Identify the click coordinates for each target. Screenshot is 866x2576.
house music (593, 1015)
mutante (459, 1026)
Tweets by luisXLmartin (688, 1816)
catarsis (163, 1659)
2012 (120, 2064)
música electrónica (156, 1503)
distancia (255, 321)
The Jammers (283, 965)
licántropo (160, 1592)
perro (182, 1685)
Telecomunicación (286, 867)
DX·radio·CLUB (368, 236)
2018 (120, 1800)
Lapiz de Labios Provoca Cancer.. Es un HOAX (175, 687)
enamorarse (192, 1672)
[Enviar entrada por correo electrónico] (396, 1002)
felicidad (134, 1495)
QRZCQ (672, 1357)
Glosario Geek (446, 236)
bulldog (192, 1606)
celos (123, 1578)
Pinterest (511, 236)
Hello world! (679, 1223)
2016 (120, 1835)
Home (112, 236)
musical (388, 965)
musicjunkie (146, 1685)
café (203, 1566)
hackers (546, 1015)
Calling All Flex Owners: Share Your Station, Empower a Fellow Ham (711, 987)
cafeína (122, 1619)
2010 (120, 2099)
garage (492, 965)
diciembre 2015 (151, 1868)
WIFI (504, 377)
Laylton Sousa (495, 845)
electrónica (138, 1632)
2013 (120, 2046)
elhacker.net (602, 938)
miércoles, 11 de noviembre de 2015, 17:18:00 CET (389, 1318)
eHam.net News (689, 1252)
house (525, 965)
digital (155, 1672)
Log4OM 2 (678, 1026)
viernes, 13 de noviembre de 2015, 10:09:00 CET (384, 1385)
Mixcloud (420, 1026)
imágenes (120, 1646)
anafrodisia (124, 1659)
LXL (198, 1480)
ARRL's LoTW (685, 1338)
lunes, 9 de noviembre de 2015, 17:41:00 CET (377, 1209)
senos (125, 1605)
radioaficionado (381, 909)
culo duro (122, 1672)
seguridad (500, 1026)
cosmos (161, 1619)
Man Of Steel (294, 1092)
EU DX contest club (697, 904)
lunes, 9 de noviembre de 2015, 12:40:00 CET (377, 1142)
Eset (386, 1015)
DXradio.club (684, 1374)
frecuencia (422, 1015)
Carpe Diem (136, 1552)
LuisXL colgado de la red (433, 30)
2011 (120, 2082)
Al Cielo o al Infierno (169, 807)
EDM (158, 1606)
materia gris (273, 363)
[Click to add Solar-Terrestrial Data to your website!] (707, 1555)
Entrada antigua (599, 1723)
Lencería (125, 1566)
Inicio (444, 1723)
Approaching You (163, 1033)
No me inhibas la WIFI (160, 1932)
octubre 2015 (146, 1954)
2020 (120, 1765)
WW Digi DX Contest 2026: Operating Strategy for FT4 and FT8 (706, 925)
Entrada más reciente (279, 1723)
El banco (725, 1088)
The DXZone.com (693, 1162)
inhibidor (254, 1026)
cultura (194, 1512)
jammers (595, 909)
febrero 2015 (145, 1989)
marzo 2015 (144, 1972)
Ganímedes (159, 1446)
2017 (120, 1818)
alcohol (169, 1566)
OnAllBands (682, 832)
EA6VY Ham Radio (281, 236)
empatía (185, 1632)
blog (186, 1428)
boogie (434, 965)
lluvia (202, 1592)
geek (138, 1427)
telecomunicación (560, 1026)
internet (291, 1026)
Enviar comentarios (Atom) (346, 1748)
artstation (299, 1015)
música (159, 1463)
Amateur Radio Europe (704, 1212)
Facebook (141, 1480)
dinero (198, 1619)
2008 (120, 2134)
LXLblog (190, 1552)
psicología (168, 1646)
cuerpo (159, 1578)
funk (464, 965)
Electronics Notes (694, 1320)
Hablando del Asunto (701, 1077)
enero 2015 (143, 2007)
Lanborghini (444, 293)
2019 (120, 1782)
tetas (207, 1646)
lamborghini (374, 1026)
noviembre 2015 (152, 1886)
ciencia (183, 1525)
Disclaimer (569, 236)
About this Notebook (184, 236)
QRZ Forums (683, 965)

* * *

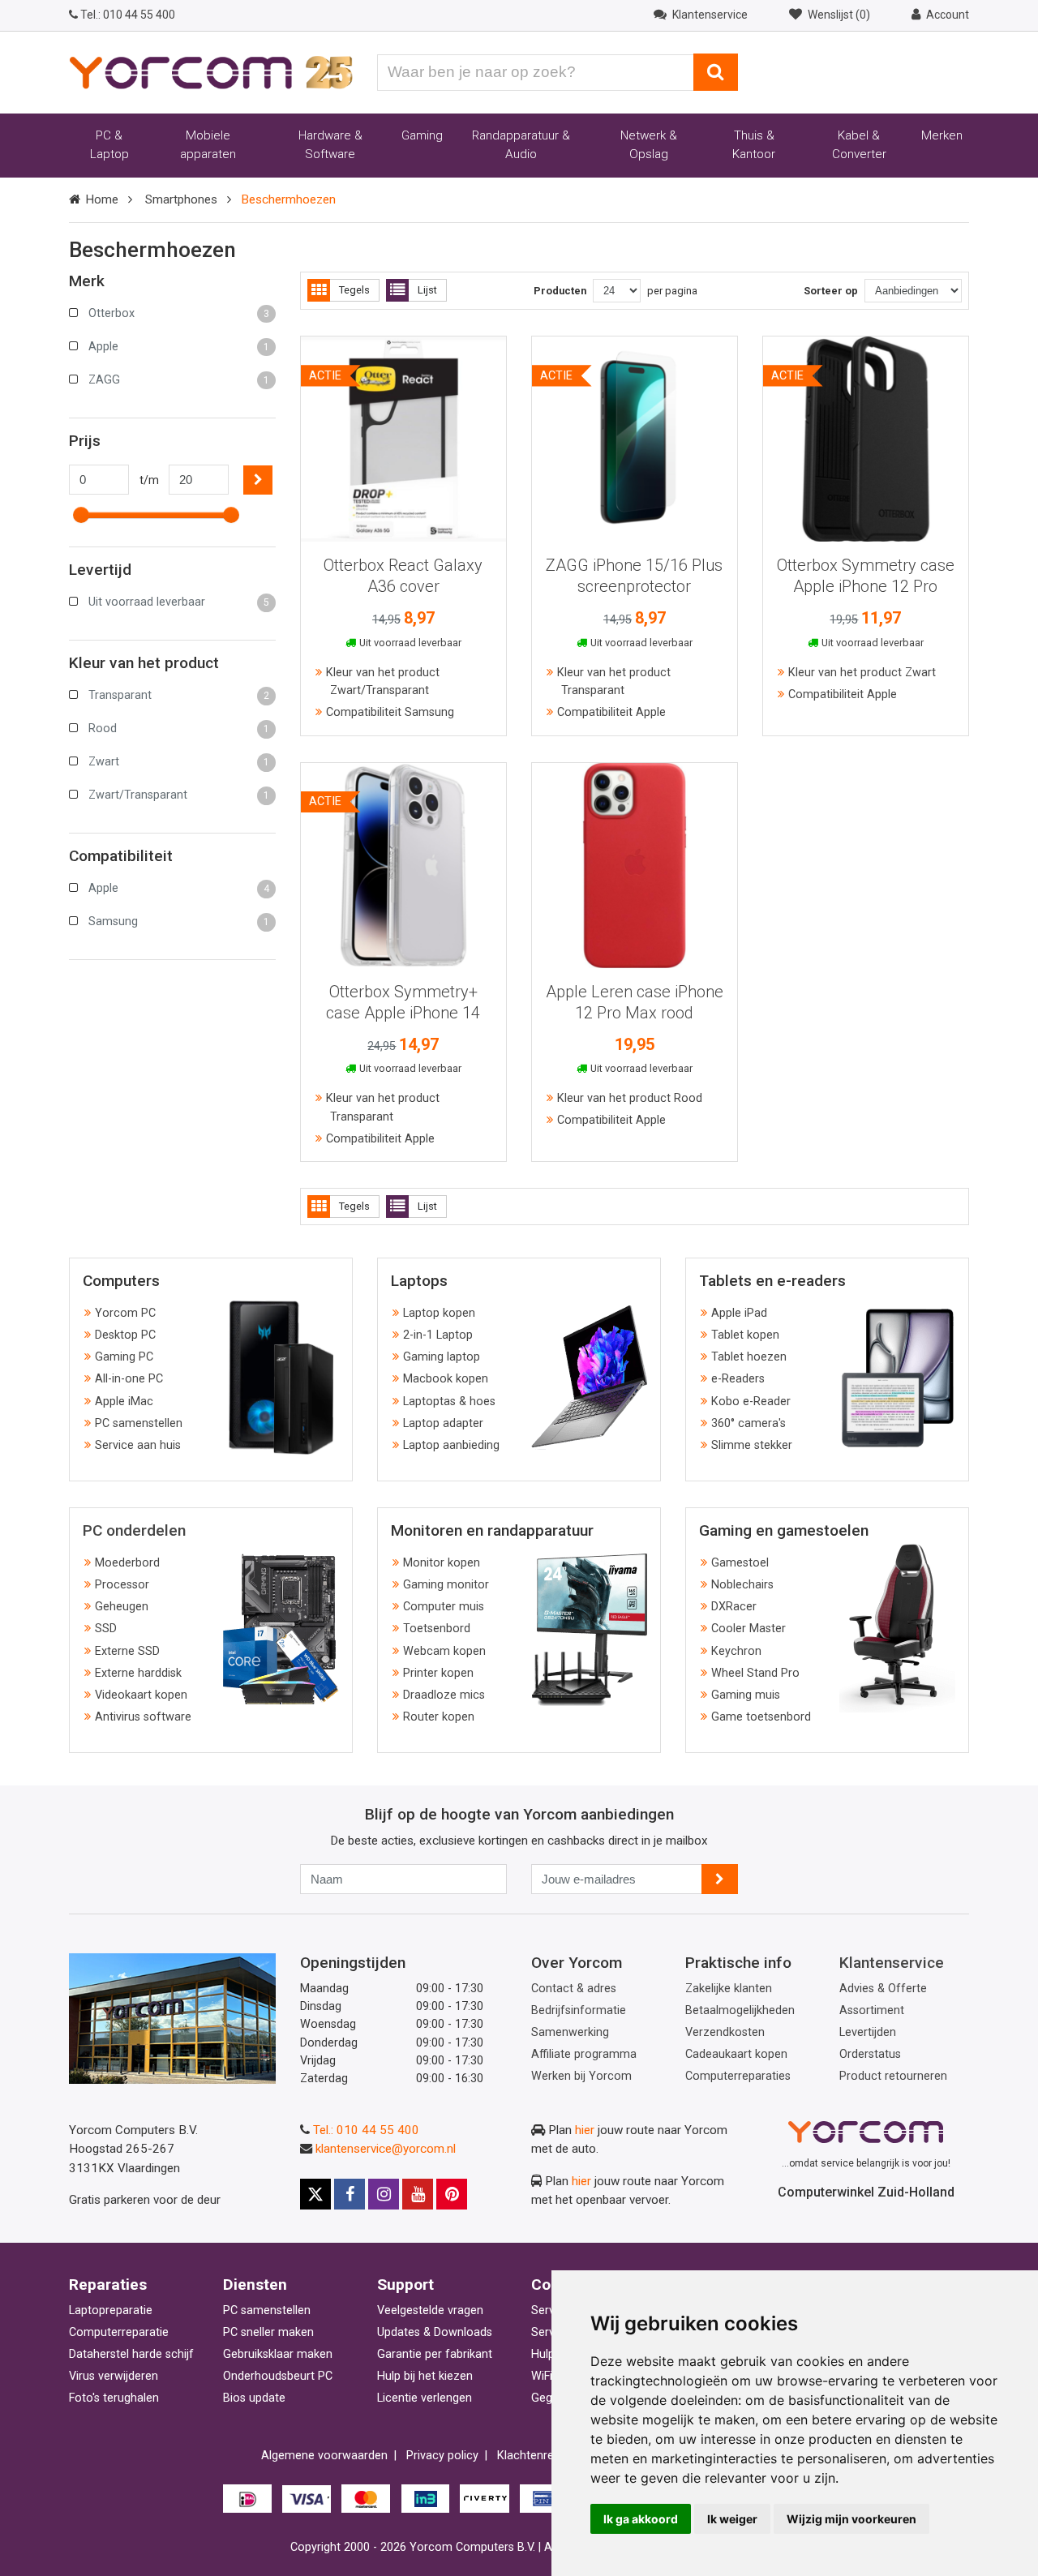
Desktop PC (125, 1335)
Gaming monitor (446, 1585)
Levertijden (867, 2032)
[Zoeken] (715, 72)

TASK ITEM:
Please copy, exactly and with nothing else, the lines above beginning at the line that has "cafeína (122, 1619)" and ending with the line that has "The DXZone.com (693, 1162)".

RESPONSE TO THIS TASK:
cafeína (122, 1619)
2010 (120, 2099)
garage (492, 965)
diciembre 2015 (151, 1868)
WIFI (504, 377)
Laylton Sousa (495, 845)
electrónica (138, 1632)
2013 (120, 2046)
elhacker.net (602, 938)
miércoles, 11 de noviembre de 2015, 17:18:00 CET (389, 1318)
eHam.net News (689, 1252)
house (525, 965)
digital (155, 1672)
Log4OM 2 (678, 1026)
viernes, 13 de noviembre de 2015, 10:09:00 CET (384, 1385)
Mixcloud (420, 1026)
imágenes (120, 1646)
anafrodisia (124, 1659)
LXL (198, 1480)
ARRL's LoTW (685, 1338)
lunes, 9 de noviembre de 2015, 17:41:00 CET (377, 1209)
senos (125, 1605)
radioaficionado (381, 909)
culo duro (122, 1672)
seguridad (500, 1026)
cosmos (161, 1619)
Man Of Steel (294, 1092)
EU DX contest club (697, 904)
lunes, 9 de noviembre de 2015, 12:40:00 CET (377, 1142)
Eset (386, 1015)
DXradio.club (684, 1374)
frecuencia (422, 1015)
Carpe Diem (136, 1552)
LuisXL colgado de la red (433, 30)
2011 (120, 2082)
Al Cielo o al Infierno (169, 807)
EDM (158, 1606)
materia gris (273, 363)
[Click to add Solar-Terrestrial Data to your website!] (707, 1555)
Entrada antigua (599, 1723)
Lencería (125, 1566)
Inicio (444, 1723)
Approaching You (163, 1033)
No me inhibas la WIFI (160, 1932)
octubre 2015 (146, 1954)
2020 (120, 1765)
WW Digi DX Contest 2026: Operating Strategy for FT4 and FT8 (706, 925)
Entrada más reciente (279, 1723)
El banco (725, 1088)
The DXZone.com (693, 1162)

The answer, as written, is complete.